*Work instruction*
Copy nothing past the line containing "Hibát találtam (506, 1221)". Transcribe every line of the listing below up to and including it, from the first, except pictures.

========================

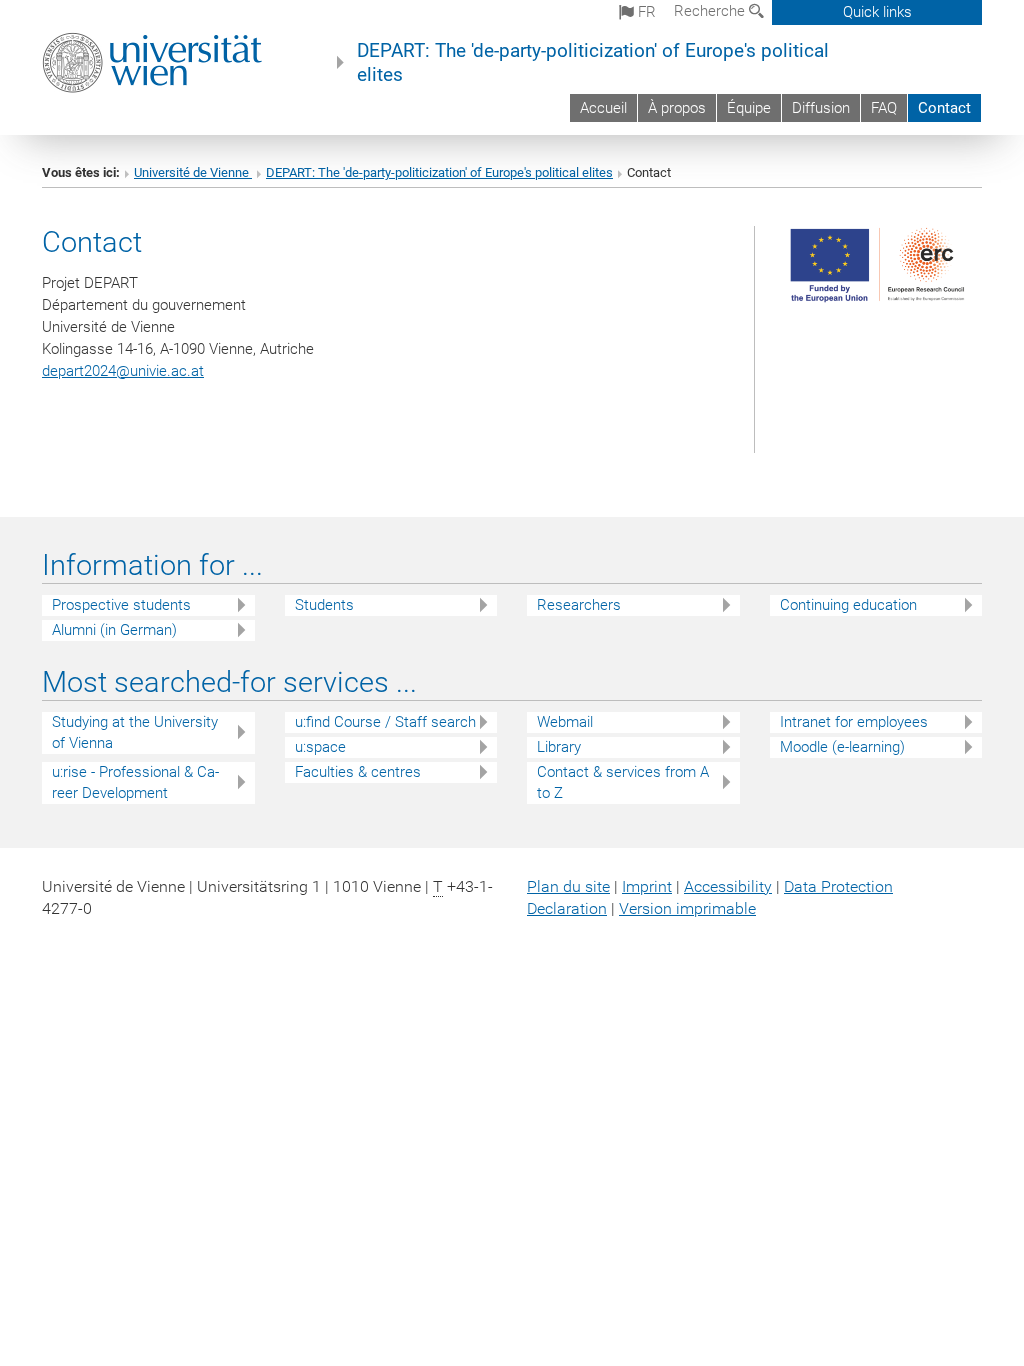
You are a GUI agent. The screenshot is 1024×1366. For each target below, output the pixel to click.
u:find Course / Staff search (385, 722)
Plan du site (568, 886)
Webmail (565, 722)
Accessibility (728, 886)
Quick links (877, 12)
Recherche (711, 11)
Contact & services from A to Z (623, 782)
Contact (944, 108)
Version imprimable (687, 908)
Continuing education (848, 605)
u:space (320, 747)
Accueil (603, 108)
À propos (677, 108)
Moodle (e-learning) (842, 747)
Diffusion (821, 108)
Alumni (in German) (114, 630)
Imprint (647, 886)
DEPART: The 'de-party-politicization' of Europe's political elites (593, 63)
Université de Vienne (193, 172)
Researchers (579, 605)
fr (645, 12)
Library (559, 747)
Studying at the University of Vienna (135, 732)
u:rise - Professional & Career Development (135, 782)
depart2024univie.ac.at (123, 371)
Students (324, 605)
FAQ (884, 108)
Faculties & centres (358, 772)
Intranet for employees (854, 722)
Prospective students (121, 605)
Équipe (749, 108)
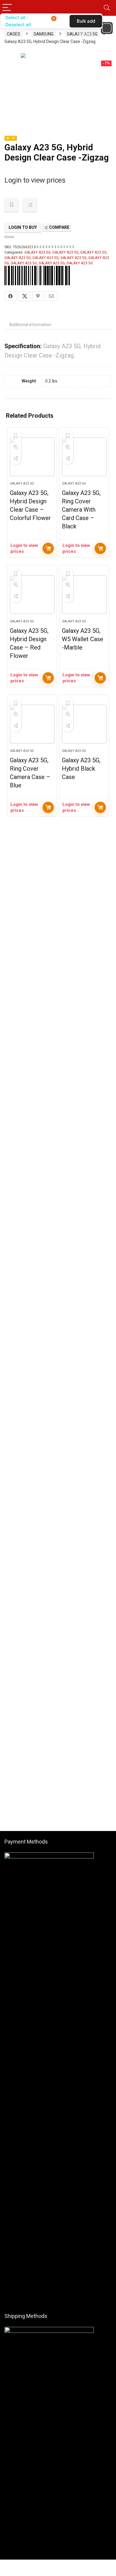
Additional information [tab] (30, 324)
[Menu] (7, 8)
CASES (13, 34)
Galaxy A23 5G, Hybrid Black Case (81, 768)
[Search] (107, 8)
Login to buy (23, 227)
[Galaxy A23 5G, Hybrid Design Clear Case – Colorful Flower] (32, 456)
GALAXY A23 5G (37, 252)
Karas (9, 237)
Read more (48, 548)
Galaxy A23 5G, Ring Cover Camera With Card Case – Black (81, 509)
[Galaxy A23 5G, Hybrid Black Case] (84, 724)
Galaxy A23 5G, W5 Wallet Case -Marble (82, 639)
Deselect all (18, 24)
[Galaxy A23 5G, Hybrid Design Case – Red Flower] (32, 594)
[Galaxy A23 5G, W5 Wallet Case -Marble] (84, 594)
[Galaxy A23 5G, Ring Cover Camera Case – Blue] (32, 724)
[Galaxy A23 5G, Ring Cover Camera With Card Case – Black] (84, 456)
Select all (15, 17)
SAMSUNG (44, 34)
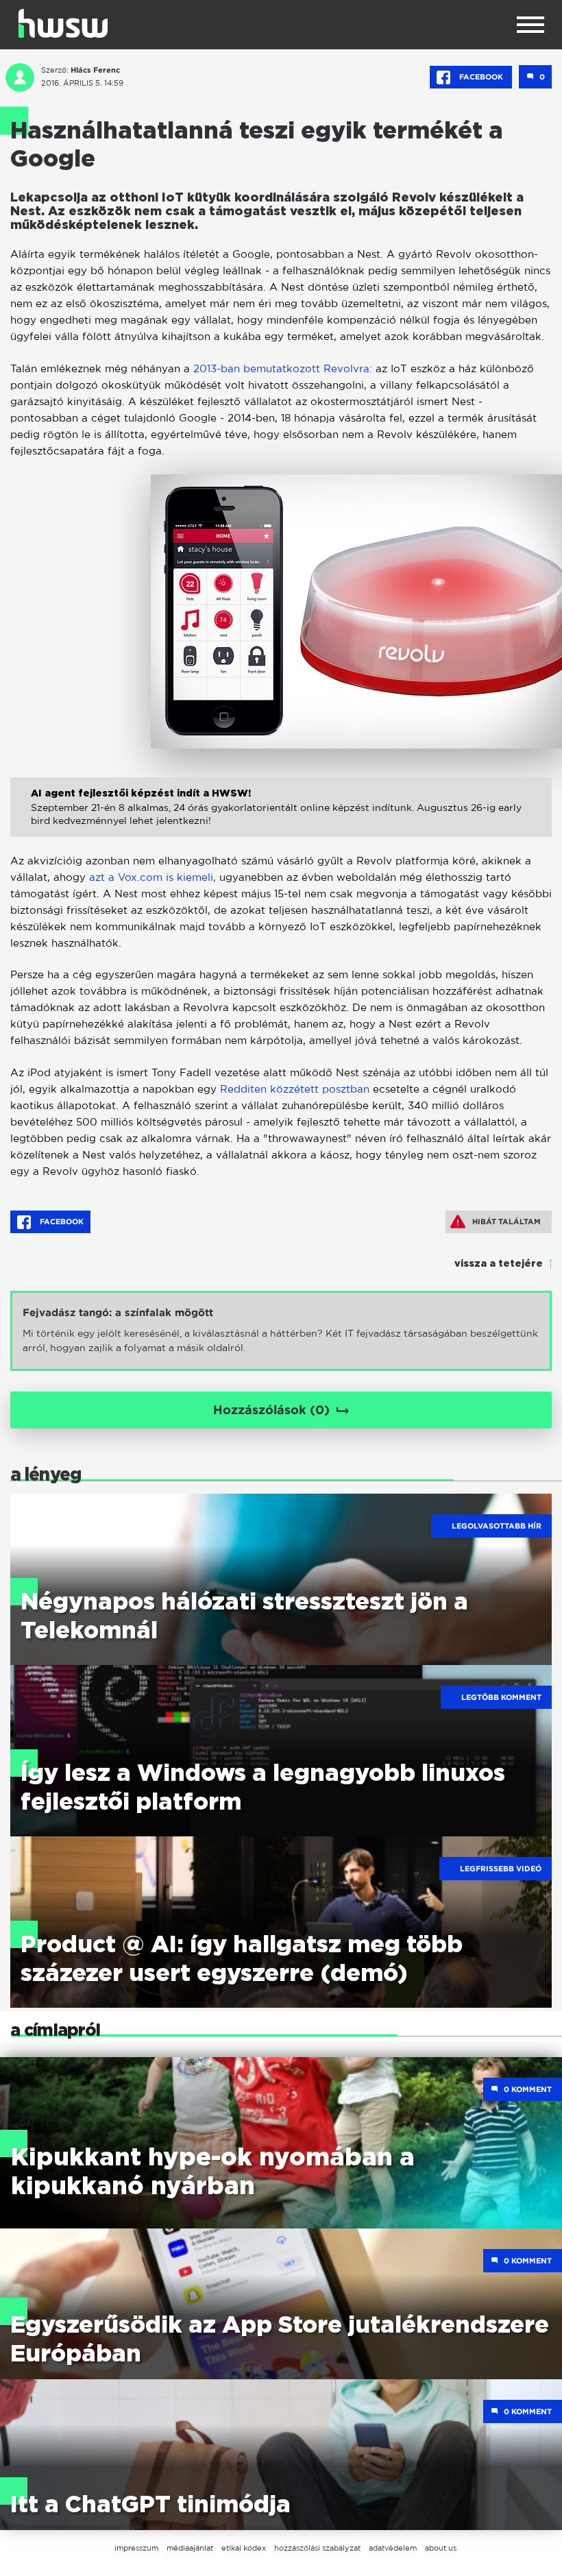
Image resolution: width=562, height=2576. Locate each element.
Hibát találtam (506, 1221)
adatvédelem (393, 2548)
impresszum (136, 2548)
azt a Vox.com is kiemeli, (152, 877)
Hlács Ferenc (95, 70)
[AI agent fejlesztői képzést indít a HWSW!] (281, 821)
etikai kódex (243, 2548)
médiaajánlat (190, 2548)
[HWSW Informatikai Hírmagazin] (63, 23)
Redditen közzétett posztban (295, 1089)
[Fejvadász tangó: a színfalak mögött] (281, 1331)
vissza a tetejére (498, 1264)
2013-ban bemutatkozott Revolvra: (283, 368)
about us (440, 2548)
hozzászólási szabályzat (317, 2548)
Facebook (481, 77)
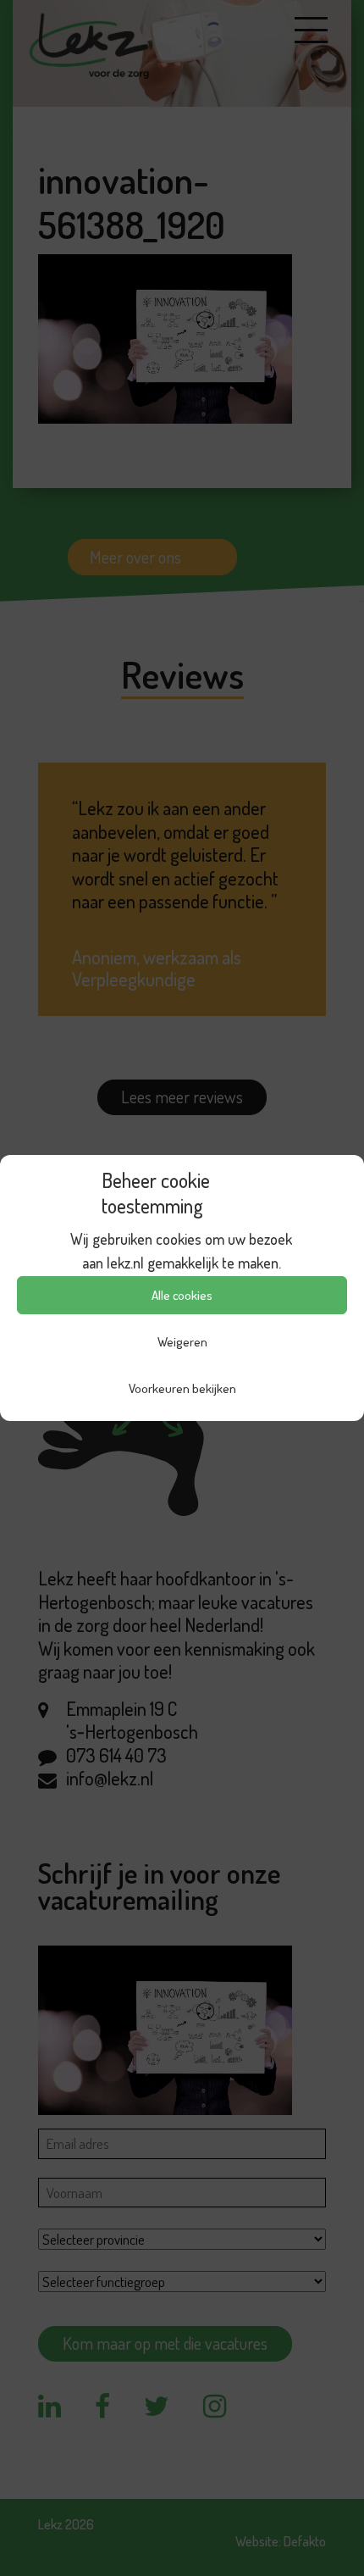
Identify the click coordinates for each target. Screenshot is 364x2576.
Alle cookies (182, 1295)
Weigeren (182, 1342)
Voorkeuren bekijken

========================

*Task response*
You are a GUI agent. The screenshot is 1024×1366. For each target below, output the pixel to click.
u:find Course / Staff search (385, 722)
Plan du site (568, 886)
Webmail (565, 722)
Accessibility (728, 886)
Quick links (877, 12)
Recherche (711, 11)
Contact & services from A to Z (623, 782)
Contact (944, 108)
Version imprimable (687, 908)
Continuing education (848, 605)
u:space (320, 747)
Accueil (603, 108)
À propos (677, 108)
Moodle (e-learning) (842, 747)
Diffusion (821, 108)
Alumni (in German) (114, 630)
Imprint (647, 886)
DEPART: The 'de-party-politicization' of Europe's political elites (593, 63)
Université de Vienne (193, 172)
Researchers (579, 605)
fr (645, 12)
Library (559, 747)
Studying at the University of Vienna (135, 732)
u:rise - Professional & Career Development (135, 782)
depart2024univie.ac.at (123, 371)
Students (324, 605)
FAQ (884, 108)
Faculties & centres (358, 772)
Intranet for employees (854, 722)
Prospective students (121, 605)
Équipe (749, 108)
Additional information [tab] (30, 324)
[Menu] (7, 8)
CASES (13, 34)
Galaxy A23 5G, Hybrid Black Case (81, 768)
[Search] (107, 8)
Login to buy (23, 227)
[Galaxy A23 5G, Hybrid Design Clear Case – Colorful Flower] (32, 456)
GALAXY A23 5G (37, 252)
Karas (9, 237)
Read more (48, 548)
Galaxy A23 5G, Ring Cover Camera With Card Case – Black (81, 509)
[Galaxy A23 5G, Hybrid Black Case] (84, 724)
Galaxy A23 5G, W5 Wallet Case -Marble (82, 639)
Deselect all (18, 24)
[Galaxy A23 5G, Hybrid Design Case – Red Flower] (32, 594)
[Galaxy A23 5G, W5 Wallet Case -Marble] (84, 594)
[Galaxy A23 5G, Ring Cover Camera Case – Blue] (32, 724)
[Galaxy A23 5G, Ring Cover Camera With Card Case – Black] (84, 456)
Select all (15, 17)
SAMSUNG (44, 34)
Image resolution: width=562, height=2576. Locate each element.
Hibát találtam (506, 1221)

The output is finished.